What needs to be done ->
Lines from the one containing "1200x693 pixels. At" through the final line of the records below are needed, copied exactly, with no pictures.

++++++++

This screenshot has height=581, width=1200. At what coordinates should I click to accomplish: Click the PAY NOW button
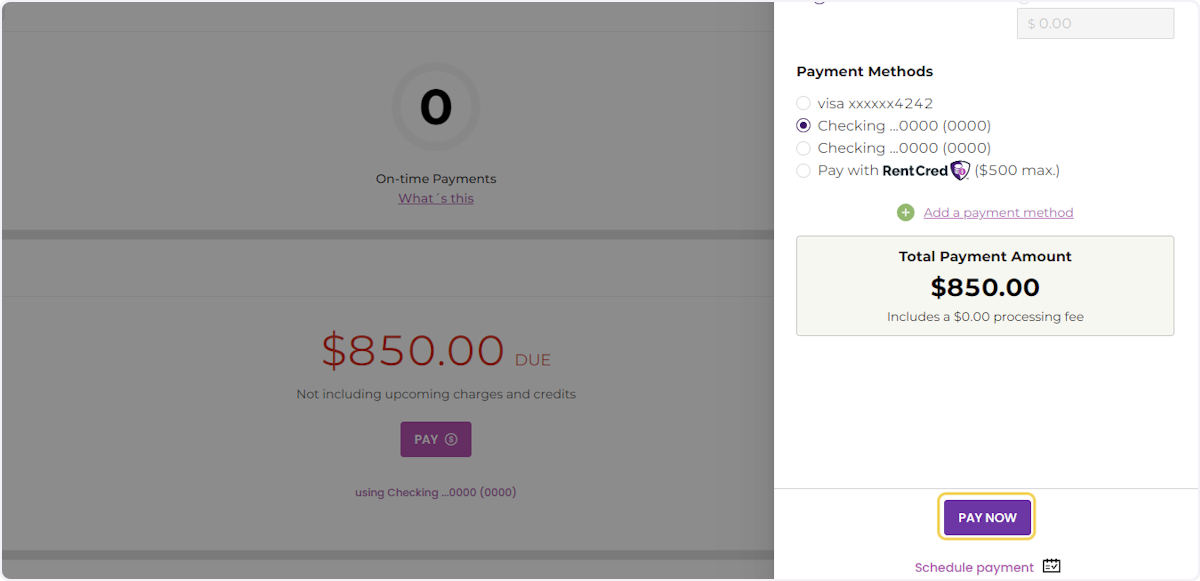coord(986,517)
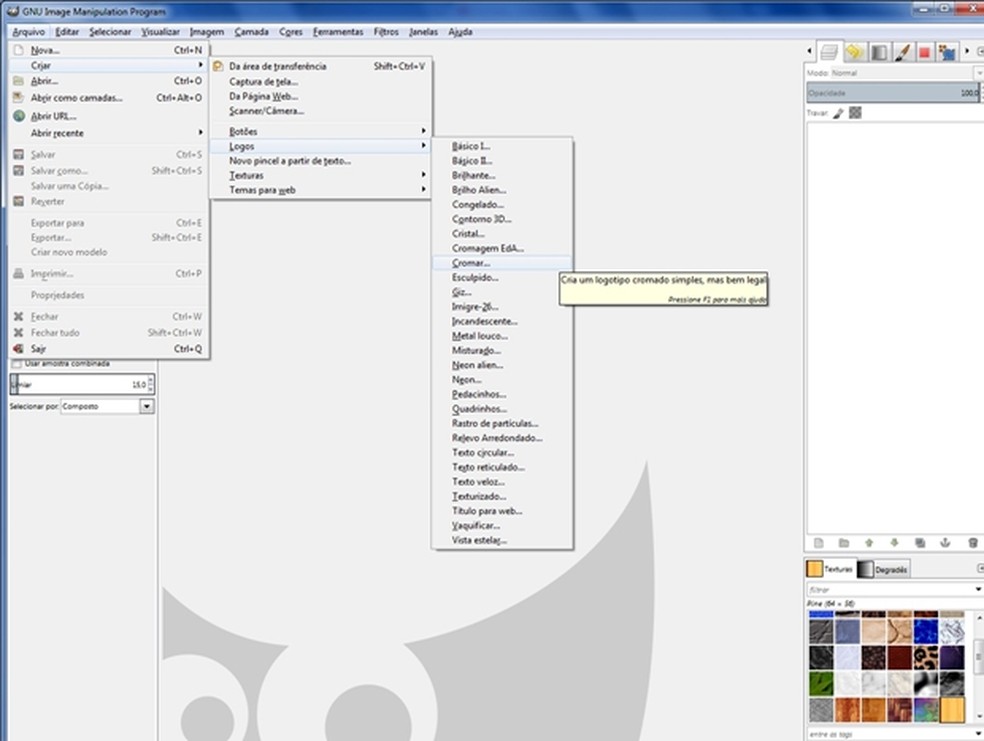Click the new layer page icon
Viewport: 984px width, 741px height.
click(818, 542)
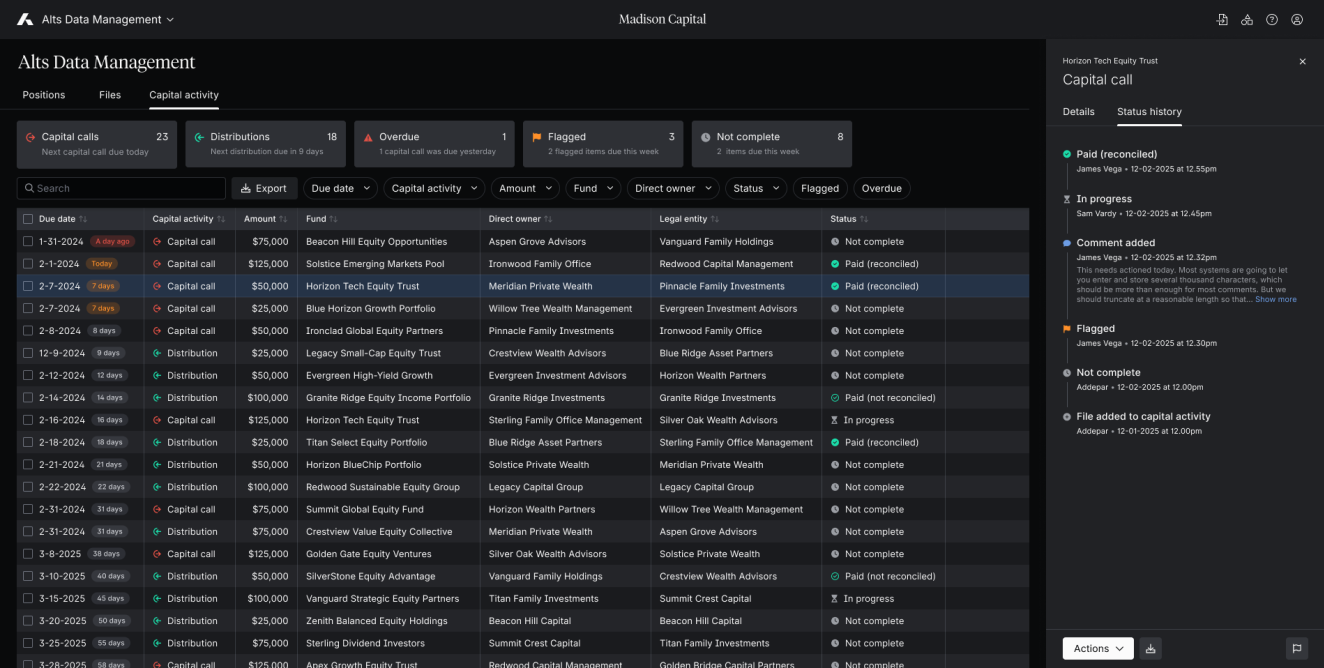
Task: Open the Details tab in side panel
Action: click(1078, 112)
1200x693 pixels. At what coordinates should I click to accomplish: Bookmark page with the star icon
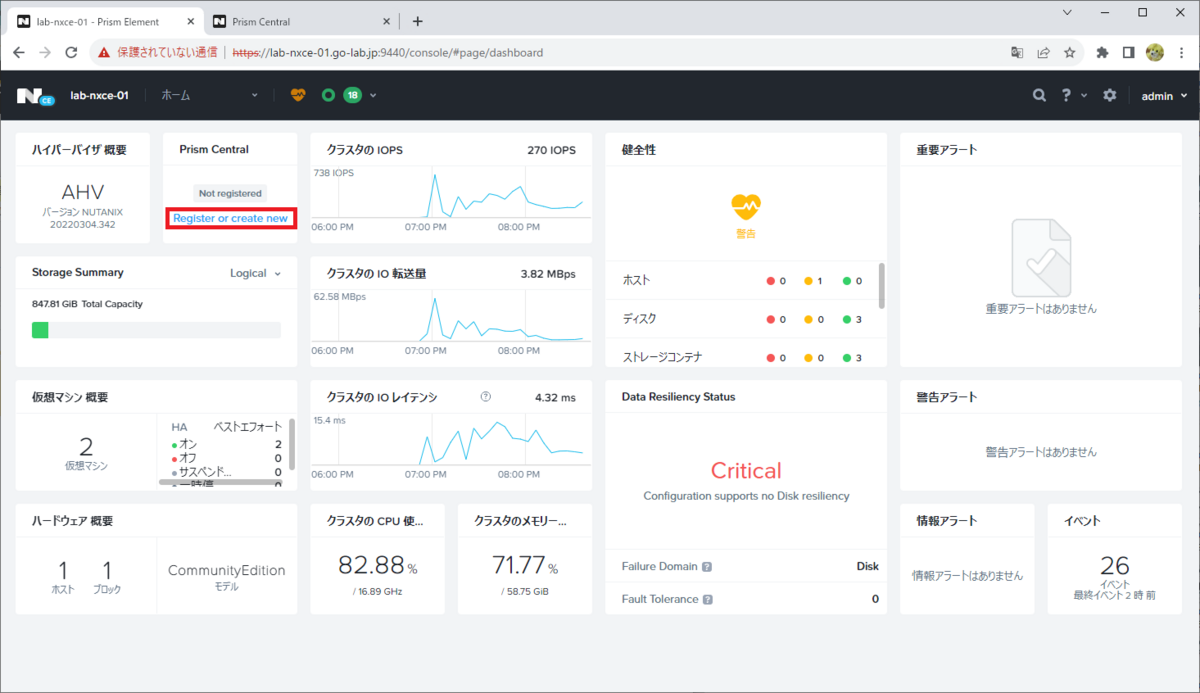1069,52
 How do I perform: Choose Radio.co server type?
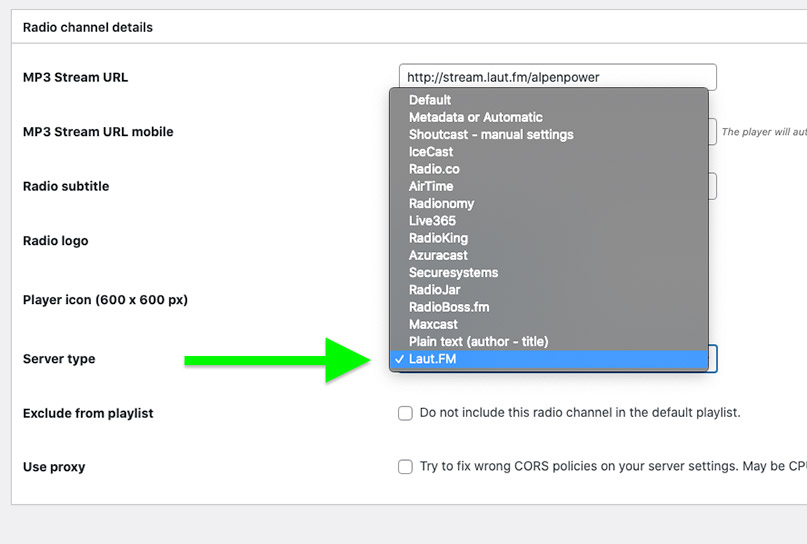click(x=434, y=169)
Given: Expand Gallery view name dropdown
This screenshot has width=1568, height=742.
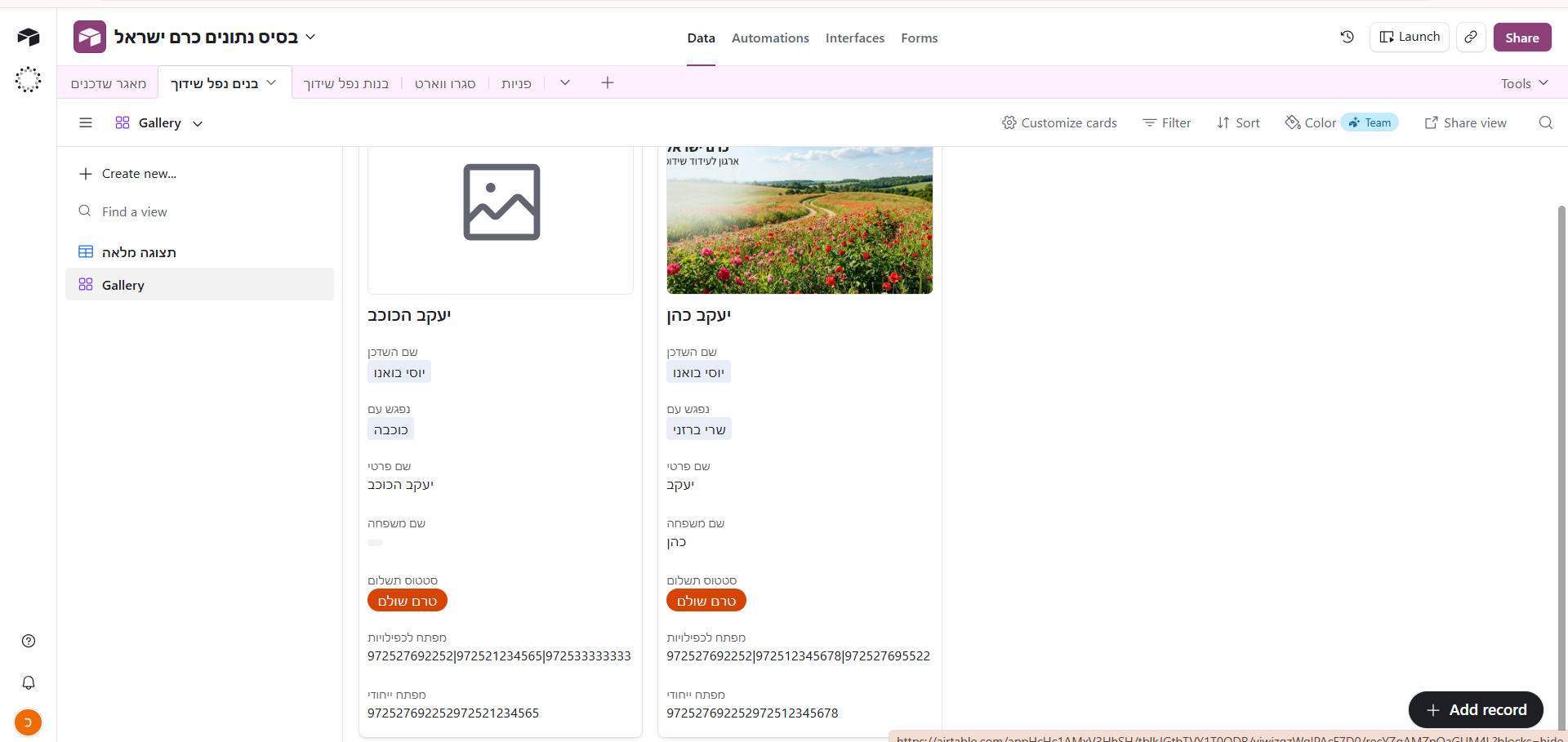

++++++++

Written solution ->
1200x693 pixels. At what coordinates should I click to accomplish: Bookmark page with the star icon
1069,52
 How do I perform: Choose Radio.co server type?
click(x=434, y=169)
Given: Expand Gallery view name dropdown
This screenshot has width=1568, height=742.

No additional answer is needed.